不过,印佳嘴上虽然反抗,最终还是顺从了我的意见,速速结束了和对方的闲谈。
“喂,知道吗?这位帅哥是来自土耳其的呢!难怪长得这么帅。”
土耳其和长得帅有必然联系吗?虽然我搞不清其中关系,但却能看出好友的好色之心,不由低声骂了一句:“你这个色女子!”
“什么嘛!”印佳不以为然地吐了吐舌头,转而继续说,“不过他和我说,关于食量地问题,确实西方人吃得比较多,他们也知道东方人食量偏小,可又不好意思同样的晚餐给我们俩少一点分量。”
“原来如此。”
印佳点了点头,继而感叹道:“他们还真是恪守平等之心啊,虽然对我们来他们的顾虑显得多余,呵呵!”

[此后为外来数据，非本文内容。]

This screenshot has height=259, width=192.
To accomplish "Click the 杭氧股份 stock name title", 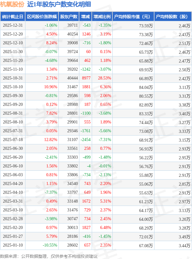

我理解印佳所说的所谓平等之心,就是不管对方是什么身份,什么来历,都以平等之心相待,没有二异。只是这个世界上的人,大多内心都有一杆称,用来称他人在自己心中的分量,以决定自己用何种程度来投桃报李。就像那个K大的学生餐厅里,有个被称为肥姐的管事。她平时里总是一脸和气热情,见谁都好像很熟的样子,但那只是表相——
『标准套餐就是两荤一素,这是规定。如果你想定制的,就到那边地点菜窗口去一菜一价地点。』
『我一个人,点菜吃不完的。我是素食者,可以不要荤么?』
『我说了,我们的标准套餐就是两荤一素,没有全素。你不吃荤那就不吃它好了,扔掉。』
『那样很浪费……』
『哎呀,你的要求太多了!』
那****默默地听着身后发生的这段对话,与庄翔头碰头的吃着饭。那是我到K大后,第一次和庄翔一起在学校的学生餐厅吃饭。明明在我和庄翔进来时,肥姐还不无殷勤地笑眯眯地说:『今天吃套餐么?近来很难得看到庄少爷您来我们餐厅吃饭来着……套餐随便搭配,您想吃什么就说,我去里面拿新做的,这里的都热过了几遍,味道没那么好。』
至于那个“被规定”的学生,我曾见过,在特招生新生入学典礼上,作为特招生代表上台发过言。听说她是个大提琴手,在国际比赛中拿过大奖。即使是这样的人,在K大这个地界里也仍然会被另眼相待,就更别说自己了。那天我第一次觉得,有庄翔这位“有地位”的男友,或许还真是受用的福气。不过,从那天后,我就很少去那个餐厅吃饭,一则一想到对方对我的殷勤,其实是因为我背后后那个庄家大少男友,就觉得不舒服;二则从周遭的流言蜚语来看,也说不准人家在笑着和我说话时,心里有多鄙夷。
(2)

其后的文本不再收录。